Closed petanne closed 9 months ago
Hi @petanne! Thanks for detailed report!
Our cluster has 12 vmstorage (each 48 cores, 384GB memory and lots of free, 3% disk used)
How many vmstorage nodes are on the same instance? Are there other heavy processes running on the same instance? Could you please show RSS memory usage on problematic storage node and its memory limit?
max_over_time(process_resident_memory_bytes{}[10m])
vm_available_memory_bytes{}
Hi @hagen1778! Thanks for reply! One vmstorage process on each physical machine. There are no any other heavy process.
Red is problematic time range.
Some metrics from node_exporter.
I have 10 nodes prometheus, different targets and alert rules on each prometheus, they have been running for more than a year. In VictoriaMetrics cluster, both targets and alert rules are same as prometheus.
Does some special metrics or query can cause this problem?
Does some special metrics or query can cause this problem?
It could. But I'd expect it to happen only when vmstorage experiences memory shortage. Usually, such extensive and long CPU increase is a sign of page cache thrashing, which happens due to memory shortage or because some other process on the instance doing write/read heavy operations and polluting the cache. But according to your screenshots, vmstorage uses like 10% of available memory so this shouldn't be the case.
Do you have the following panels on your dashboard?
They might have a bit different names, but still can be used to show how heavy were queries at that time. If you don't have these panels, please find them here.
Do you have the following panels on your dashboard?
Red is problematic time range.
Another test case, i try increase -search.maxConcurrentRequests
for vmselect, problem still occurs.
I found in pprof that the lib/storage.(*TSID).Less
method is called more times than normal. What would cause this?
We try set -search.maxUniqueTimeseries
for vmstorage to 100000, problem still occurs.
I found in pprof that the lib/storage.(*TSID).Less method is called more times than normal. What would cause this?
More times or just takes more time? This method supposed to be in the top of CPU usage for all vmstorage nodes, since it is responsible for filtering data parts during lookups. The more read pressure is there the higher is impact on parts filtering.
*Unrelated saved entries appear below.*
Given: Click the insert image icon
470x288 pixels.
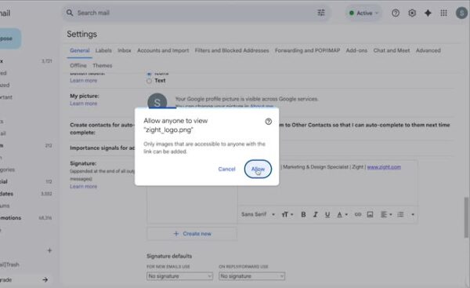Looking at the screenshot, I should (x=371, y=214).
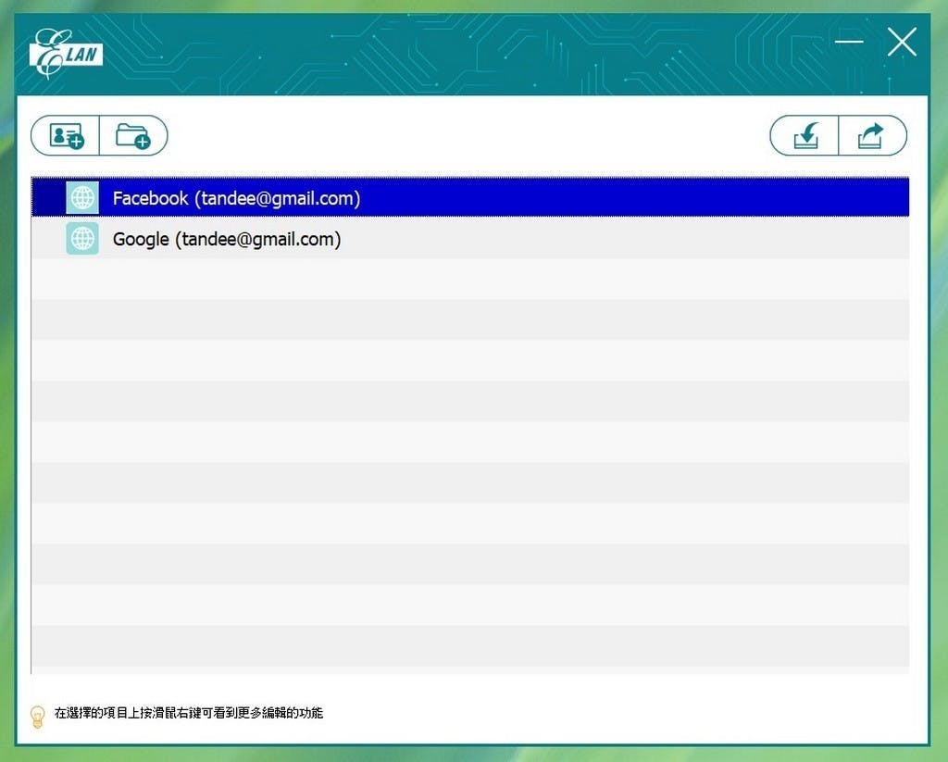Click blue margin left of Facebook globe

pos(48,198)
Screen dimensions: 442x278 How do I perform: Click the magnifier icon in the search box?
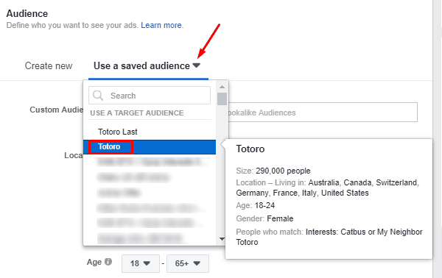pos(98,96)
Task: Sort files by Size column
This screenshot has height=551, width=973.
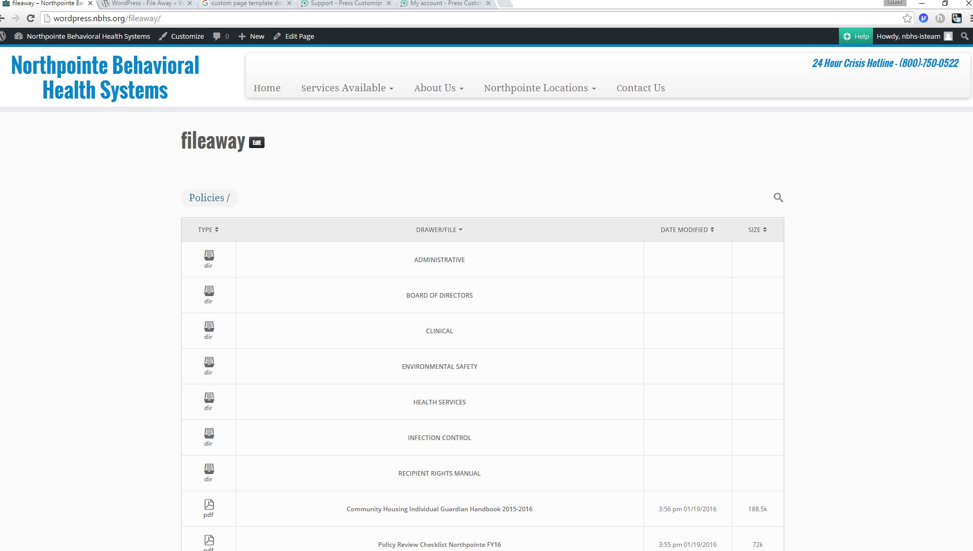Action: pos(757,230)
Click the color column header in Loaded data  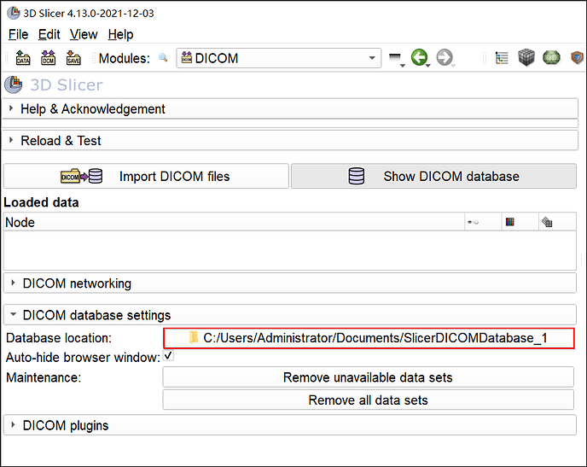[x=509, y=222]
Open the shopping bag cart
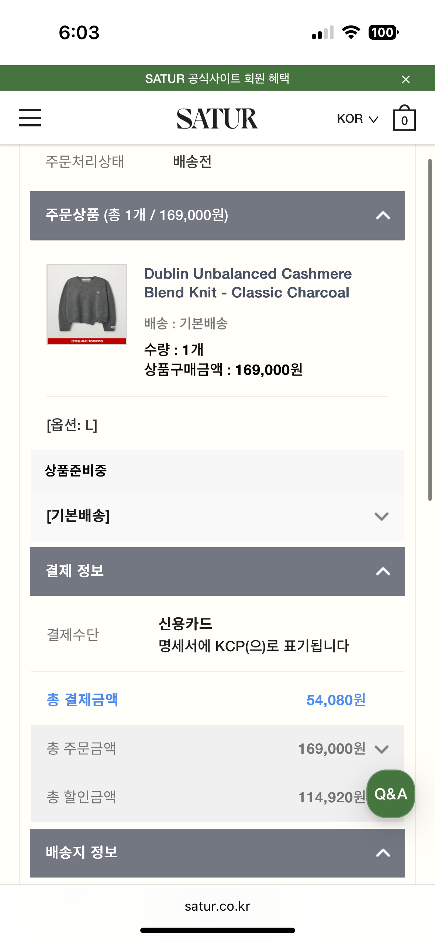This screenshot has width=435, height=942. (x=404, y=118)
Could you please run the following query for problematic storage?
max(
vm_cache_size_bytes{job=~"$job_storage", instance=~"$instance"}
/
vm_cache_size_max_bytes{job=~"$job", instance=~"$instance"}
) by(type)
It supposed to show cache usage % by type for the vmstorage node.
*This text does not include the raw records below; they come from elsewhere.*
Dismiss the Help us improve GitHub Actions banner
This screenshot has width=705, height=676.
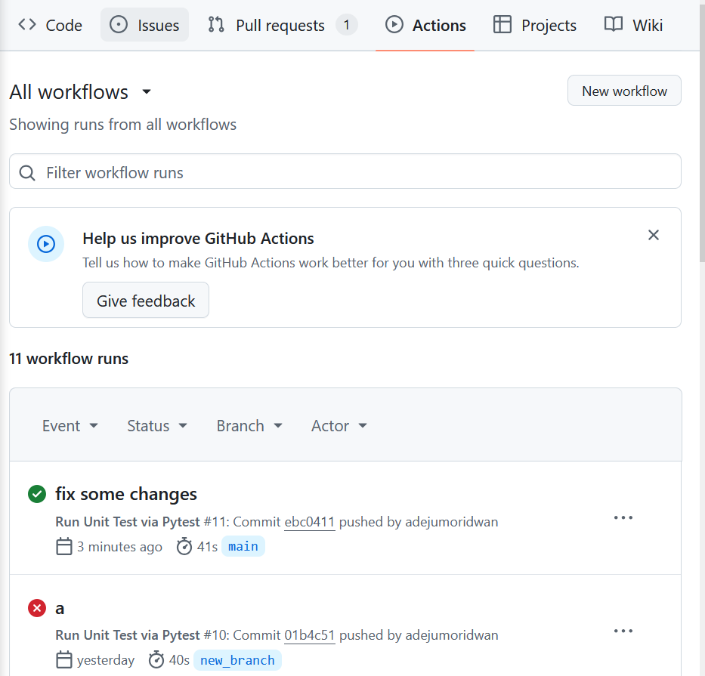click(x=653, y=235)
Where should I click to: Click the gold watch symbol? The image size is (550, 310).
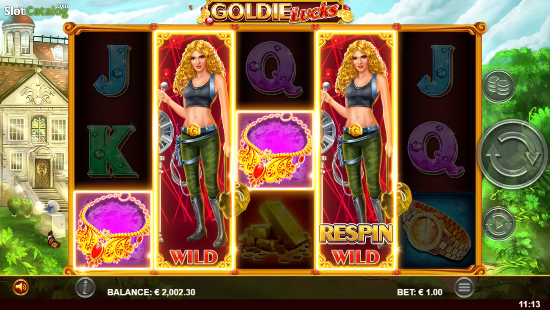437,230
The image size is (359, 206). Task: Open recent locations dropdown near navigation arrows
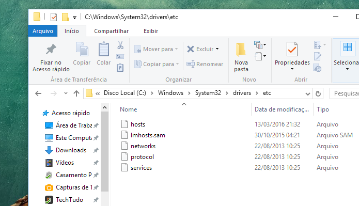pyautogui.click(x=66, y=93)
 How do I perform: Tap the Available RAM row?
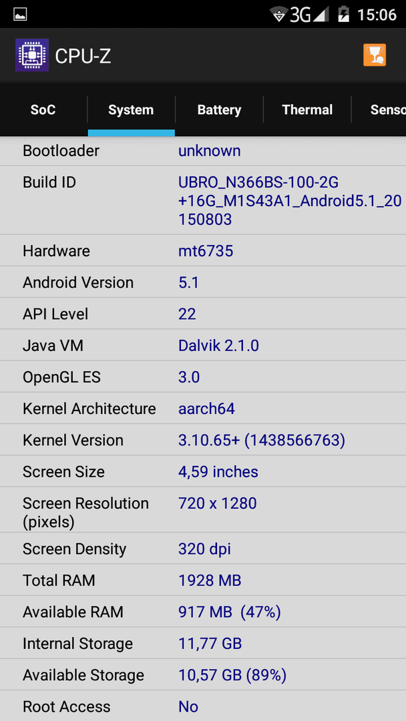point(203,612)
More times or just takes more time?
In problematic time range, lib/storage.(*TSID).Less
is 30% flat in the problematic vmstorage, but other vmstorage is 5%.
This is cache usage % by type for the vmstorage node, 13.vmstorage is problematic node, 1.vmstorage CPU is normal. All of other vmstorage node are like 1.vmstorage.
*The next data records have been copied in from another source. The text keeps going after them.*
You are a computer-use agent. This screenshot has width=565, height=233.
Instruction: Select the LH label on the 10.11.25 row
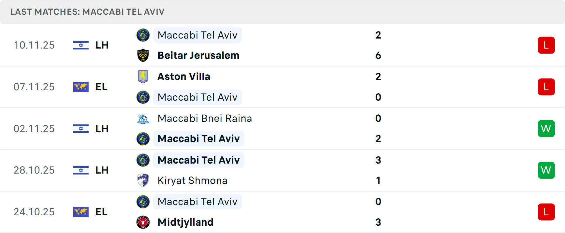(102, 45)
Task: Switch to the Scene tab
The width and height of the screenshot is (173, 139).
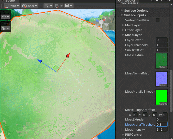Action: coord(10,1)
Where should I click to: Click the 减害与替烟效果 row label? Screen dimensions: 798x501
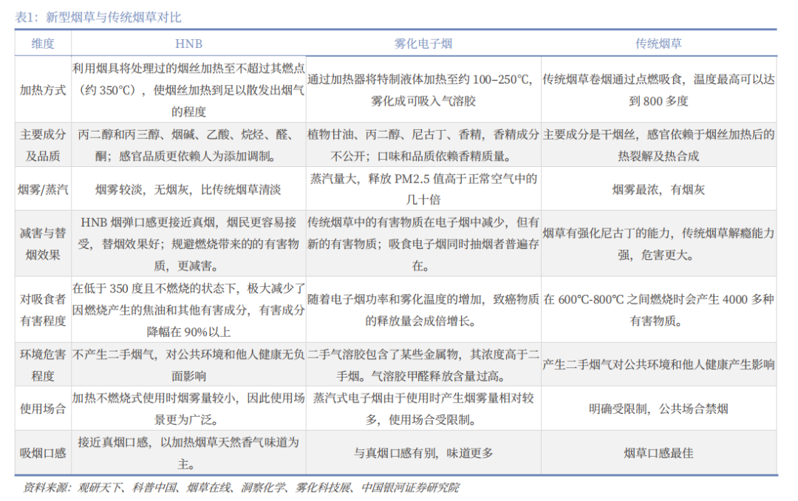point(43,244)
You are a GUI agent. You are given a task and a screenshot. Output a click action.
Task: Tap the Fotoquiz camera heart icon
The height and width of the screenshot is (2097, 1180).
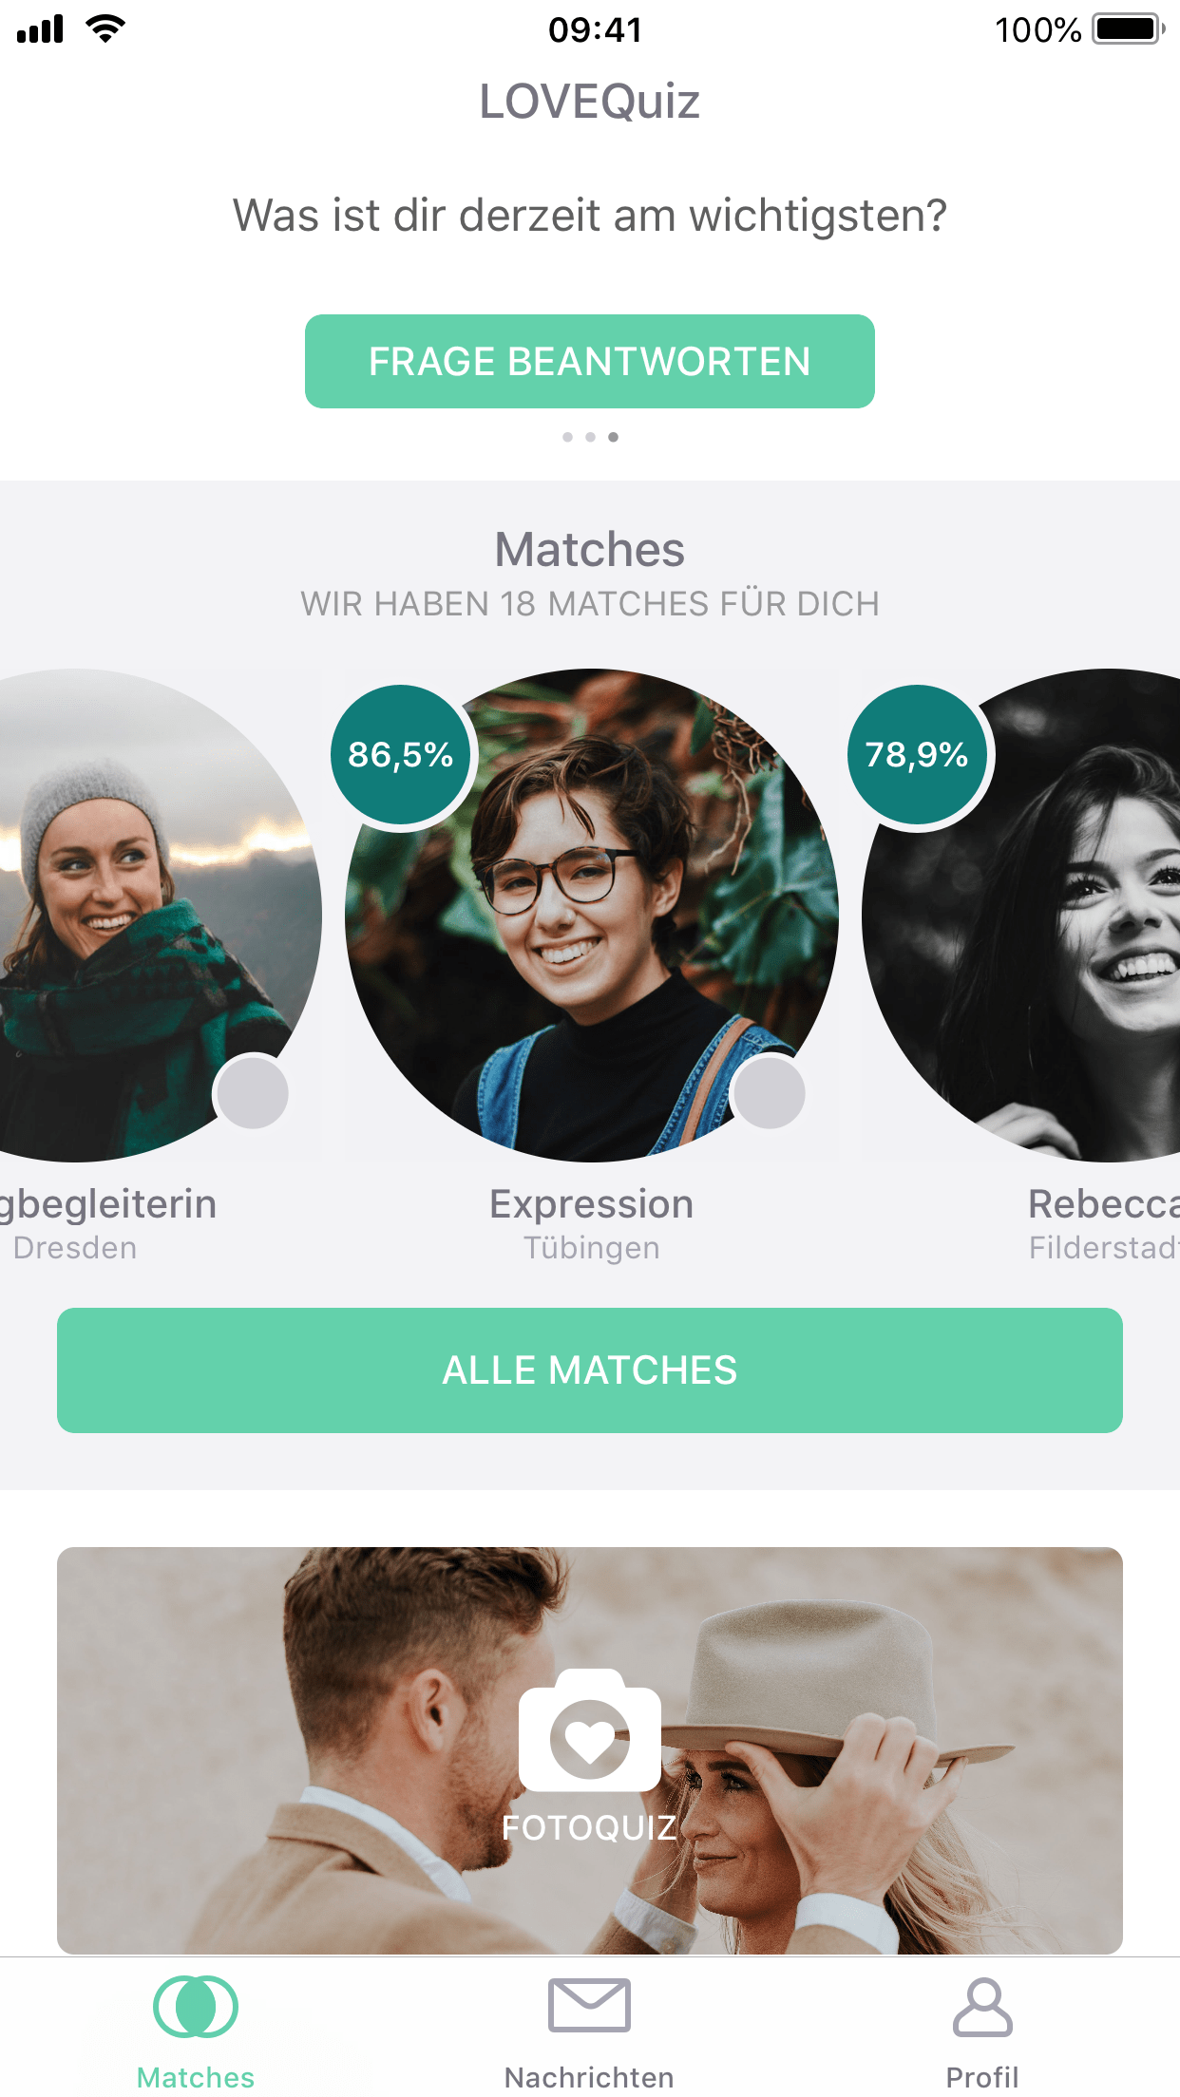[x=590, y=1729]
max(vm_cache_size_bytes{job=~"$job", instance=~"$instance"} / vm_cache_size_max_bytes{job=~"$job", instance=~"$instance"}) by (instance, type)
But this query say vm_cache_size_bytes
uses only a small amount of memory.
sum(vm_cache_size_bytes{job=~"$job", instance=~"$instance"}) by(type)
sum(vm_allowed_memory_bytes{job=~"$job", instance=~"$instance"})
I found in the source code, -storage.cacheSizeIndexDBTagFilters
default value is int(float64(memory.Allowed()) / 32)
. Does sum(vm_cache_size_bytes)
reaches the value of vm_cache_size_max_bytes
is the cause of the problem?
But all of 12 vmstorage node tagFilters
cache size is the same. It doesn't seem to explain why only one node is having problem.
vm_cache_size_bytes{type="indexdb/tagFilters"}
The commit 8e9822bc7f0f0591555be4faa76dd5af431e2000 optimizes the hostspot at TSID.Less()
function.
@petanne , could you try building vmstorage
from this commit according to these instructions and verifying whether the TSID.Less()
call is removed from CPU profile collected from the updated vmstorage
? It is safe running vmstorage
from this commit in the cluster with other v1.82.1
components.
@valyala, thanks! It worked!
The TSID.Less()
flat in the CPU pprof is 3.87% now, it was 5% when normal before.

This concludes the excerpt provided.